**Provided passage**
+ + + + + + +
# Baffled by car hire in Portugal



## p9cbs (Jul 14, 2015)

Hi all,
I am beginning to feel a little baffled about car hire in Portugal. In the Algarve, I can book and pick up a car at Faro airport for approximately £4 per day. Why does it cost £12 a day if the car is collected in Lisbon or Porto?? Any ideas??


----------



## Strontium (Sep 16, 2015)

The companies all have different price structures and it is related to location, demand and competition. If you get an online price this morning it can be different this afternoon. I hired from Euro in Tomar I got a price from their desk, ( it's a one person operation) then went online from the cafe next to their office and got the same car from them for the same period for 60% less.


----------



## Pgmills (Jan 19, 2015)

p9cbs said:


> Hi all,
> I am beginning to feel a little baffled about car hire in Portugal. In the Algarve, I can book and pick up a car at Faro airport for approximately £4 per day. Why does it cost £12 a day if the car is collected in Lisbon or Porto?? Any ideas??


£4 a day almost certainly will include a massive insurance excess. The game for holiday hire companies is to advertise the lowest price and then sell the ad ons such as CDW and excess cover.
I suspect that companies in Lisbon and Porto operate primarily in a different market and start at a lower excess.


----------



## Strontium (Sep 16, 2015)

If you check one of the comparison sites like Argus or HolidayAuto you see the variations. Faro is more seasonal then Porto or Lisbon so you'd expect the off season to be cheaper as there's less demand.


----------



## TonyJ1 (May 20, 2014)

*.*



Strontium said:


> If you check one of the comparison sites like Argus or HolidayAuto you see the variations. Faro is more seasonal then Porto or Lisbon so you'd expect the off season to be cheaper as there's less demand.


You seem to be rather high on the tables


----------
+ + + + + + +
**Problems and tasks**
1. Answer these from the car hire thread:
(a) About how much per day does the opening post say a car booked and collected at Faro airport costs?
(b) How much less did Strontium pay for the same car booked online from the cafe than the price given at the Euro desk in Tomar?
(c) Which two comparison sites does Strontium name?
2. Reproduce the car hire thread word for word between "## Pgmills (Jan" and "a lower excess.", inclusive.
The listing that comes after the car hire thread has no connection to it.

**Given material**
+ + + + + + +
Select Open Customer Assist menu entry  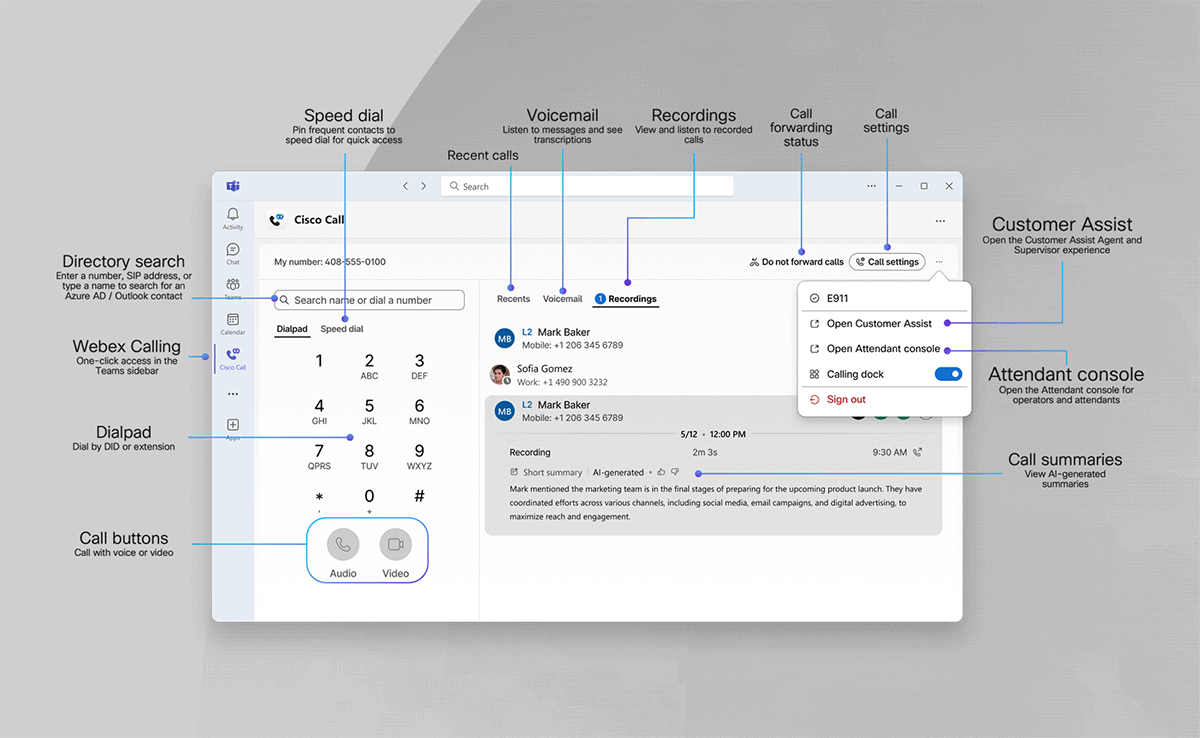(x=878, y=324)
+ + + + + + +
**The answers**
1.
(a) Approximately £4 per day.
(b) 60% less.
(c) Argus and HolidayAuto.

2.
## Pgmills (Jan 19, 2015)

p9cbs said:


> Hi all,
> I am beginning to feel a little baffled about car hire in Portugal. In the Algarve, I can book and pick up a car at Faro airport for approximately £4 per day. Why does it cost £12 a day if the car is collected in Lisbon or Porto?? Any ideas??


£4 a day almost certainly will include a massive insurance excess. The game for holiday hire companies is to advertise the lowest price and then sell the ad ons such as CDW and excess cover.
I suspect that companies in Lisbon and Porto operate primarily in a different market and start at a lower excess.